Two seemingly unrelated events that took place in the first week of the new year might have a critical, seminal impact on our lives if put together. One was messaging service WhatsApp asking users to agree to its privacy update, giving time till February 8 to agree to conditions that included sharing data with its parent company, Facebook, or stop using the messaging service. Though the rollout of the update was quiet, as a pop-up on the chat window, it did not go unnoticed. With one in every four Indians using the messaging service, it soon sparked off seething discontent and criticism.
The other was the BJP’s Lok Sabha member Meenakshi Lekhi announcing that the Joint Parliamentary Committee she was heading had finished its deliberations on the Personal Data Protection Bill (PDP Bill) and that it was ready to be tabled in the budget session of Parliament.
The common link between the two? The vexing issue of personal data and privacy.
While WhatsApp and its alternatives became the topic of debate from Twitter trends to family conversations (many, ironically, on WhatsApp itself), the PDP Bill barely got newsprint, despite India’s chequered past in protecting data privacy. The bill itself has been shifting form, reach and substance right through. As Lekhi hinted a week ago, the very name of the bill is to be changed, besides 89 other changes, one new clause and two new amendments.
But, is the indignant Indian WhatsApp user missing the forest for the trees?
The new terms of service integrate WhatsApp with Facebook, though the company claims only conversations with business accounts will be impacted. “Messages between loved ones and friends remain encrypted. That’s not changing,” reiterated WhatsApp’s global head Will Cathcart.
But not many are convinced. “Big Tech has always been clandestinely collecting personal data, but new WhatsApp rules show that they are now in loot mode,” said Virag Gupta, cyber security lawyer. “WhatsApp has the closest involvement with a person’s life, and naturally, the public is concerned over the new data sharing mechanism.”
Interestingly, all the metadata sharing (like phone number, contacts and group info) in the new update is already being done, at least since 2016. “There are no material differences between the current privacy policy update and the existing data collection and processing policies of WhatsApp other than the bid to integrate the Facebook family of apps,” said Kazim Rizvi, founder, The Dialogue, a tech policy think tank. “The major change is in relation to messaging that takes place with a business that uses the WhatsApp API (a separate Facebook offering for big businesses to handle large-scale customer interactions). User chat with a business account may be analysed, and if the business entity uses third party infra, they may be shared with such third party service providers. In these cases, the end-to-end encryption label will not be shown on the chat.”
Deeper integration of Facebook, WhatsApp and Instagram serves many purposes. More data means better profiling—all the better for its core targeted advertisement-revenue model. But it gains added significance considering Mark Zuckerberg’s planned foray into e-commerce and the mainstream launch of WhatsApp Pay digital payment gateway. The Facebook founder shelled out 040,000 crore for a slice of the Reliance Jio pie last year. Getting policy permissions from customers also preempts any future government regulation, ranging from antitrust cases in the US to the PDP Bill in India.

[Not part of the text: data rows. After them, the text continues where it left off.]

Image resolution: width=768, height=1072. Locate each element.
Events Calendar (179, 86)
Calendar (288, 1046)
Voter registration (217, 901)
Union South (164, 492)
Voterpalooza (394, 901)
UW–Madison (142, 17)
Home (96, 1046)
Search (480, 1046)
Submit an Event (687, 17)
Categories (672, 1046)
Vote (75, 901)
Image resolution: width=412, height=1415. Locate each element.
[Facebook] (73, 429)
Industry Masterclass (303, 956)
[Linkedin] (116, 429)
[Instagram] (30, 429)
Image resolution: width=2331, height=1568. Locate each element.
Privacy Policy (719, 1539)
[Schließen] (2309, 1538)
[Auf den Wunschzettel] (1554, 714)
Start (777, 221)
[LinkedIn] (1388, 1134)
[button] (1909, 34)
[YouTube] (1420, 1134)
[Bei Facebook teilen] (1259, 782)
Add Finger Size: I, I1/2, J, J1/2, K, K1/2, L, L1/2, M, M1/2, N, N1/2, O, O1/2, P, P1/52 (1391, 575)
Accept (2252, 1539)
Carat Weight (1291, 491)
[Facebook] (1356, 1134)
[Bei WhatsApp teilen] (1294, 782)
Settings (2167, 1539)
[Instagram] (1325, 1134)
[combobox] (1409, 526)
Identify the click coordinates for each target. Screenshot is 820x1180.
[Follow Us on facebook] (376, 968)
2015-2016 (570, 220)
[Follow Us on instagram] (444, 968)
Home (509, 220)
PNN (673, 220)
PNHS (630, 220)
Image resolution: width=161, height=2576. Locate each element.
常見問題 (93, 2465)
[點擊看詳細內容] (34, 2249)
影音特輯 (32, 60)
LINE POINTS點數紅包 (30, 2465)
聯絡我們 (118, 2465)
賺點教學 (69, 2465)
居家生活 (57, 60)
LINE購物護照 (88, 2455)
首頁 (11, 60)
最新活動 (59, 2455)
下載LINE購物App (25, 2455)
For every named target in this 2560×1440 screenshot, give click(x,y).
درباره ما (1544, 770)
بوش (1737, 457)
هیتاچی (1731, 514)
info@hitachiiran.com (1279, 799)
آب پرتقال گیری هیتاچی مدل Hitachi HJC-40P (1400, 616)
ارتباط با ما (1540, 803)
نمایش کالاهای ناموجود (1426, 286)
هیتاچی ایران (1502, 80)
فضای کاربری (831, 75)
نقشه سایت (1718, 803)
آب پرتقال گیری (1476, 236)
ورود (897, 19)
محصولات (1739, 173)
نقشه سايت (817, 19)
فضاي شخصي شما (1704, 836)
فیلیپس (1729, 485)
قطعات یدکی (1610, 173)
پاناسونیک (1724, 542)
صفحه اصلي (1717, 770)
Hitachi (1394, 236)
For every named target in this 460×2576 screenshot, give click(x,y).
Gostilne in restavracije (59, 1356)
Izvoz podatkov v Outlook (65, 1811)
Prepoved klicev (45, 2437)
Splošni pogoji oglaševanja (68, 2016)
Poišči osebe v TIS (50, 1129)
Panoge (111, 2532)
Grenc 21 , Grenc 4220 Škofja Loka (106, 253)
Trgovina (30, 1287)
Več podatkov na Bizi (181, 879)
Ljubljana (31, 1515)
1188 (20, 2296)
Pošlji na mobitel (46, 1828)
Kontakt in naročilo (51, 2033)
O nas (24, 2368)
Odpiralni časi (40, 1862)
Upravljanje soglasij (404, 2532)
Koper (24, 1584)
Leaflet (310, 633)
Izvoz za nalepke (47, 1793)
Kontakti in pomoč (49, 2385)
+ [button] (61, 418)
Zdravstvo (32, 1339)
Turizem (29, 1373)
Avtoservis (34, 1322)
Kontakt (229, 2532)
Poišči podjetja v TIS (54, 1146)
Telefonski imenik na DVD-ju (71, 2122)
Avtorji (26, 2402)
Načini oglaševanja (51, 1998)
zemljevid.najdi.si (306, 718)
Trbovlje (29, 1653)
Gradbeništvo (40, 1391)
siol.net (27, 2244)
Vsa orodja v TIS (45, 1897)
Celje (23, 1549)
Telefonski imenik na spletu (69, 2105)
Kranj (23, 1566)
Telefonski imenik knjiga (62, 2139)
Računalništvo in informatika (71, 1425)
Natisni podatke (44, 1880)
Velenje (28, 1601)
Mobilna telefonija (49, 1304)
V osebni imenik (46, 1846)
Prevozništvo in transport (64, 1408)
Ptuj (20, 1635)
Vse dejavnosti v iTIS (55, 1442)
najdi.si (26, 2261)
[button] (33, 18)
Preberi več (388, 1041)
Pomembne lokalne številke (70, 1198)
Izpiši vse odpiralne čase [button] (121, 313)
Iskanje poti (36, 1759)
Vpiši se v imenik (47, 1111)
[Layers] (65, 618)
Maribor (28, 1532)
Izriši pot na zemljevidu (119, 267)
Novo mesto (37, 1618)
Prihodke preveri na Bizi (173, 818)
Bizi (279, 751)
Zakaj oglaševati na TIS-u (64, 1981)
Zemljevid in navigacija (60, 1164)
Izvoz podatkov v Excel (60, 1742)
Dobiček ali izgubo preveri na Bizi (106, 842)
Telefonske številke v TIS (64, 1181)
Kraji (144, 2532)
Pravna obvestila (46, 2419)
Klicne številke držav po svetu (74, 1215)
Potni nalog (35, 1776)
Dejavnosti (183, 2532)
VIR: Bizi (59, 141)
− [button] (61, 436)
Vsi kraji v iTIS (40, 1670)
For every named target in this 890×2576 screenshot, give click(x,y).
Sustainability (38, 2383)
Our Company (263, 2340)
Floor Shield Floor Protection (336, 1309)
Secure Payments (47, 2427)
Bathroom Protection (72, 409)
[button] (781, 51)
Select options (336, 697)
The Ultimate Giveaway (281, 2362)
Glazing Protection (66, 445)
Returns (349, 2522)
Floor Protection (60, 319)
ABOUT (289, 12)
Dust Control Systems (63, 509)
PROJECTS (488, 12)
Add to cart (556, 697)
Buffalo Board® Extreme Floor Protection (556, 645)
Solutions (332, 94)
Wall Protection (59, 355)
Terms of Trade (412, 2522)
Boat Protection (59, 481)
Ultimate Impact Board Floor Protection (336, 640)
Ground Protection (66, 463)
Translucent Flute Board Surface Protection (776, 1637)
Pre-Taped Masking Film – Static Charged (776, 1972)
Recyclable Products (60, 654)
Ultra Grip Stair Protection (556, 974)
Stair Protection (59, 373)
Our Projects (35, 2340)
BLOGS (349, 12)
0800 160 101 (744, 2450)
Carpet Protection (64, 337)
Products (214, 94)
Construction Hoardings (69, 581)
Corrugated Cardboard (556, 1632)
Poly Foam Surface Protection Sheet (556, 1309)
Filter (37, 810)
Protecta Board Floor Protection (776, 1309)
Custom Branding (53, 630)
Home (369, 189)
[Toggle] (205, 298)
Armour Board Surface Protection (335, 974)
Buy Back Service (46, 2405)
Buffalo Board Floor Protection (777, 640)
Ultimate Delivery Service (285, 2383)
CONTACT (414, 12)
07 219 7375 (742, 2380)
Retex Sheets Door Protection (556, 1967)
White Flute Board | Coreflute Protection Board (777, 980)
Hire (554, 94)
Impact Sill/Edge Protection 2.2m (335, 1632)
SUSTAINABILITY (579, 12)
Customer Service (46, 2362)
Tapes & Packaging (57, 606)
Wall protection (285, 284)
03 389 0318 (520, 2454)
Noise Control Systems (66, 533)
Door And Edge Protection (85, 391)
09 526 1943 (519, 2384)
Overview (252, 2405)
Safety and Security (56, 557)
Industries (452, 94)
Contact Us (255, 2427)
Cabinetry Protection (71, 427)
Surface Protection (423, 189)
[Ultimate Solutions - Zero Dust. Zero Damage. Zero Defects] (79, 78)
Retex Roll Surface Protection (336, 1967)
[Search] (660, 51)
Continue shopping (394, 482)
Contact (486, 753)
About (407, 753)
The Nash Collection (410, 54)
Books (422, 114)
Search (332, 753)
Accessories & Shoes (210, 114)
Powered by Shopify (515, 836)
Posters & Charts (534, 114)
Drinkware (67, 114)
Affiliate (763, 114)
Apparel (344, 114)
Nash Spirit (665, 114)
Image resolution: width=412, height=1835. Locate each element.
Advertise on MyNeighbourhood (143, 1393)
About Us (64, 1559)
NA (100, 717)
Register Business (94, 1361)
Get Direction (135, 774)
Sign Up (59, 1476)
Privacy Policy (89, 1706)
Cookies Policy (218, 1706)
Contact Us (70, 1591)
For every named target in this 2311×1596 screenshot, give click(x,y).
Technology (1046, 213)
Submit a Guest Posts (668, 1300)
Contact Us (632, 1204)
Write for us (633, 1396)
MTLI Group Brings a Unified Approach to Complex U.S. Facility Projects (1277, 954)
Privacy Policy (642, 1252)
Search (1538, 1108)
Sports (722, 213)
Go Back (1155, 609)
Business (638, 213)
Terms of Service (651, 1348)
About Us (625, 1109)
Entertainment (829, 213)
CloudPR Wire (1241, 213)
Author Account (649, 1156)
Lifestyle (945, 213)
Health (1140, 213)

WhatsApp apart, Indian privacy interests could be better served by an equal, or more, vigil on the PDP Bill. An outcome of the Supreme Court’s epochal ‘Right to Privacy’ judgment, this bill has seen a great game of invisible powers at play, throwing hurdles at every step. Though supposed to be based on the recommendations of the Sri Krishna Committee, the bill that was tabled in Parliament in the winter of 2019 had major deviations. So much so that fears of data guzzling Big Tech pale in comparison with the free hand the government machinery gets in the draft bill. An uproar in Parliament saw the bill going to Lekhi’s JPC, curiously bypassing Parliament’s Standing Committee on IT, headed by the Congress’s Lok Sabha member Shashi Tharoor.
The final provisions of this bill that are passed as law could well define the future course of privacy in India. “This bill will govern the collection, processing, storage, usage and protection of the personal data of all Indian residents,” said Vaibhav Lall, founder of Khojdeal and a digital marketing expert.
In fact, the delay has cost Indians dear. For instance, WhatsApp’s new privacy update is not applicable to users in Europe, as the EU has a strict data protection rule prohibiting such kinds of data sharing. If the bill had been passed into law, the Data Protection Authority, to be set up as per its provisions, would have had jurisdiction over the WhatsApp rules and could have decided whether it is legally permissible.
After Aadhaar and Aarogya Setu, the data protection bill could well be the next battleground for privacy in India. “We hope it will bring in strong checks and balances for data fiduciaries to collect and process user data,” said Rizvi. “There is a constant tug of war between national security and privacy.” Big Brother could well be a scarier prospect than Big Tech, for all you know.